Try it: Which lines below hold the word "will"? Copy all of them.

Source material:
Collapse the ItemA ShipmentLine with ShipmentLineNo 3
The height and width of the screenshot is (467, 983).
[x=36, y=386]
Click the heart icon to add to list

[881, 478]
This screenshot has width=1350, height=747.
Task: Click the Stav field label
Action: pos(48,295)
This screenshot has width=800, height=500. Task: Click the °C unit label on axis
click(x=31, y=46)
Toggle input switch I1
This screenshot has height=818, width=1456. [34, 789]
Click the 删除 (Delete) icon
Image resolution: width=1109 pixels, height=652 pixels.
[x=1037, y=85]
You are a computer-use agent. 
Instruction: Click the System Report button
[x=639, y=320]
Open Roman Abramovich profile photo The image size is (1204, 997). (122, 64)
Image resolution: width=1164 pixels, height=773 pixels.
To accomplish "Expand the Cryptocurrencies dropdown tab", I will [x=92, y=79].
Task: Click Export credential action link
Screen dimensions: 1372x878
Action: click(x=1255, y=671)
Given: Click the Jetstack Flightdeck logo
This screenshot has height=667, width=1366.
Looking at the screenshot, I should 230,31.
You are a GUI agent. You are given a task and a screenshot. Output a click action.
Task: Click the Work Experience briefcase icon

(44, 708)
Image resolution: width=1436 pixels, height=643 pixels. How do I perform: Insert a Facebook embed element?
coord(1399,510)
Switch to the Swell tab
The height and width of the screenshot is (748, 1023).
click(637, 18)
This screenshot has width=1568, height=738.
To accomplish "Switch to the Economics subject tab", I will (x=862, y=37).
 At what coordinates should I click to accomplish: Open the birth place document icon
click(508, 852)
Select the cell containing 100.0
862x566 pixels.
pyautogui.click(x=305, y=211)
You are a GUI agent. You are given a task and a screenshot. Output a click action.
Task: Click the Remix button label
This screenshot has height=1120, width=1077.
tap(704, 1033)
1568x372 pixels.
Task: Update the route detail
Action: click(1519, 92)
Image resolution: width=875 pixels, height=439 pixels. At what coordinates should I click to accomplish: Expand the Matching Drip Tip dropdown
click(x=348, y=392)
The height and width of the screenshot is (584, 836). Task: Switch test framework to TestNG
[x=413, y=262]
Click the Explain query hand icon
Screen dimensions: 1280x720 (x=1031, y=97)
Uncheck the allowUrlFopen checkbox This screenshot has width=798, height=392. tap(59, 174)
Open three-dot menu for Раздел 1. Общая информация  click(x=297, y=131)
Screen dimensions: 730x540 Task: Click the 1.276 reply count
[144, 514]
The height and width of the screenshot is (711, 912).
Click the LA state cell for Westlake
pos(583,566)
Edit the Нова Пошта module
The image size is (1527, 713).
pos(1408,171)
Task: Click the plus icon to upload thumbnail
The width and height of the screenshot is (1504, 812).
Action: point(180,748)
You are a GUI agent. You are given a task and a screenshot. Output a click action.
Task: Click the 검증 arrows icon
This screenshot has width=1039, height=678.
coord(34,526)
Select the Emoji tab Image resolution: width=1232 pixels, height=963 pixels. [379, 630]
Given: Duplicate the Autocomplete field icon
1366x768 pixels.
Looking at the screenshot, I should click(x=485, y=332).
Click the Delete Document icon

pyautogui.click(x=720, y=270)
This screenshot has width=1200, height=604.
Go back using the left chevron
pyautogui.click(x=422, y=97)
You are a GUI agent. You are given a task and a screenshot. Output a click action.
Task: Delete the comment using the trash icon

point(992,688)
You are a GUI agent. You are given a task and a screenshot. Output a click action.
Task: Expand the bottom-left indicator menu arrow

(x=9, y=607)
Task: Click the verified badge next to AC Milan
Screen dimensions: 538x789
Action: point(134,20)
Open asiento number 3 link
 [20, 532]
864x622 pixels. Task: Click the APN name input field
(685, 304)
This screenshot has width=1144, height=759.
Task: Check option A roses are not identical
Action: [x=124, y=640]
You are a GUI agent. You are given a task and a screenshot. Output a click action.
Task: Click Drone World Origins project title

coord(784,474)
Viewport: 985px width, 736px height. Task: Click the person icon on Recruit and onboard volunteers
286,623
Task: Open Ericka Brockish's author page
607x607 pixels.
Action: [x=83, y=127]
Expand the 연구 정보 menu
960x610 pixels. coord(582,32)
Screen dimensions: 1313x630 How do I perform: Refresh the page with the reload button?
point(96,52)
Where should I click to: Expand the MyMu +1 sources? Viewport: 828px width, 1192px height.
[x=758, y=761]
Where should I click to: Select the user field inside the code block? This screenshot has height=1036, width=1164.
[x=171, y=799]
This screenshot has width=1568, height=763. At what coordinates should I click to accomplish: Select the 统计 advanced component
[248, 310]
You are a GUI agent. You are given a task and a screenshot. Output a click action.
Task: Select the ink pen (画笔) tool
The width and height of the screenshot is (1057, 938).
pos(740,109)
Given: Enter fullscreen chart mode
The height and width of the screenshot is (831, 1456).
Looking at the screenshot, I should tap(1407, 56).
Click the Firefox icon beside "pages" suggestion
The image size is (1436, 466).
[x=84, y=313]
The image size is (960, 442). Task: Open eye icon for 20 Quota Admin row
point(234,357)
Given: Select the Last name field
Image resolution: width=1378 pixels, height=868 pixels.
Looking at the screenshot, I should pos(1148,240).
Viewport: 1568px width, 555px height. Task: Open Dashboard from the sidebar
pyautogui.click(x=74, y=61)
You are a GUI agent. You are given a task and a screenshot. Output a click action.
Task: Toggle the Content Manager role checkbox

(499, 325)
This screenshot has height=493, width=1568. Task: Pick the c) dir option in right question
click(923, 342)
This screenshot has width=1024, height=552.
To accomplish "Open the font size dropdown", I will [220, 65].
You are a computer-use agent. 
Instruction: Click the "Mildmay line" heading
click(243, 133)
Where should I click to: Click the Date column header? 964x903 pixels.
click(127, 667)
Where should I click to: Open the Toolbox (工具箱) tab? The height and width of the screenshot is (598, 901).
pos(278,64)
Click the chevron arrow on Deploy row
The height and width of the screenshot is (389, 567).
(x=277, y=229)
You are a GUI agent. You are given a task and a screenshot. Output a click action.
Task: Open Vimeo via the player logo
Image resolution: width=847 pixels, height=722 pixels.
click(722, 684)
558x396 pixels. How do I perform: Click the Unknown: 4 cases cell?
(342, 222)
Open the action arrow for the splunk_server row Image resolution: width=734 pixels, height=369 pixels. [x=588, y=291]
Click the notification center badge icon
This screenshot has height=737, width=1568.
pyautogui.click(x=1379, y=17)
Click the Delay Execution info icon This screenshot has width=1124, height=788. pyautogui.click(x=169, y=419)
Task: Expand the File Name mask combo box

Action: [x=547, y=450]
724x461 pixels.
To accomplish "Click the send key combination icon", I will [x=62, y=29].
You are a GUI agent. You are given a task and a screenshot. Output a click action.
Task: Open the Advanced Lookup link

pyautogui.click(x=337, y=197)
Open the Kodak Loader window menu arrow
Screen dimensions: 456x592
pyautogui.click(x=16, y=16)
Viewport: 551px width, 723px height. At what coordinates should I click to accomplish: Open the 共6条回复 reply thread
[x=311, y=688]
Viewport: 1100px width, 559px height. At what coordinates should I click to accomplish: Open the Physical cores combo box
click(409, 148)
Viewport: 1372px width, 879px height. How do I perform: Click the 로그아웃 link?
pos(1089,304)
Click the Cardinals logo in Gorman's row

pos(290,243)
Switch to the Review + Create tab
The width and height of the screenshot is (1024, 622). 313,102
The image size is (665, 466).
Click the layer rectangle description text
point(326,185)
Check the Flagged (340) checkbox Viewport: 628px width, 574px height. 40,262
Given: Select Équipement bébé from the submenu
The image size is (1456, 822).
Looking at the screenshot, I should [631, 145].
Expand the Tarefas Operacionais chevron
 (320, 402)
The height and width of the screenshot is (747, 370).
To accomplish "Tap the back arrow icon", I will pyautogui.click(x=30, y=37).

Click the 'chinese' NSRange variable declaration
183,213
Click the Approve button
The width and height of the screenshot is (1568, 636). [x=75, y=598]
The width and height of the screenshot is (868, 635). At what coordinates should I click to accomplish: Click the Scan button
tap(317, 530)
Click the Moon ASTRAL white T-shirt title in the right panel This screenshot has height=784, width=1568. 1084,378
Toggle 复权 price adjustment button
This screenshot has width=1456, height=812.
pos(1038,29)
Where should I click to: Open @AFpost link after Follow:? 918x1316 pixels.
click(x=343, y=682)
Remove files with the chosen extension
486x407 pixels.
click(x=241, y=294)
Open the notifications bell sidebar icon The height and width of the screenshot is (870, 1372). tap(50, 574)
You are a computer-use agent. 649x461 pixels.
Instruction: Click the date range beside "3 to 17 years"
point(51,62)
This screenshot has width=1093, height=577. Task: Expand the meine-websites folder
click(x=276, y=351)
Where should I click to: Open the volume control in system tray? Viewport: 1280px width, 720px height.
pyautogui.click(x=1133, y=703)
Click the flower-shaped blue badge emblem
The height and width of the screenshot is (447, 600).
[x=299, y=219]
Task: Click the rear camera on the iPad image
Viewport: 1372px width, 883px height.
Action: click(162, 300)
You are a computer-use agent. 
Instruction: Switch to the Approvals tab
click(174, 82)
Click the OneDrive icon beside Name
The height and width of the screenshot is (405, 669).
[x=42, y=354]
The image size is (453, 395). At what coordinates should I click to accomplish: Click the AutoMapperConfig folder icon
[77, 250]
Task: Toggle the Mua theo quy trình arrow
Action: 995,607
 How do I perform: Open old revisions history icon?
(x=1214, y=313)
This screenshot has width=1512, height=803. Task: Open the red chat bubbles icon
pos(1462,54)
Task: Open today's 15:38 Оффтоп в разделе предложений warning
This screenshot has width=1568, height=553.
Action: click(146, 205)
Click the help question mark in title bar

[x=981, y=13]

Reply:
To accomplish "Expand the Cryptocurrencies dropdown tab", I will [x=92, y=79].
To accomplish "Switch to the Economics subject tab", I will (x=862, y=37).
To accomplish "Open the font size dropdown", I will [220, 65].
To accomplish "Click the send key combination icon", I will [x=62, y=29].
To accomplish "Tap the back arrow icon", I will pyautogui.click(x=30, y=37).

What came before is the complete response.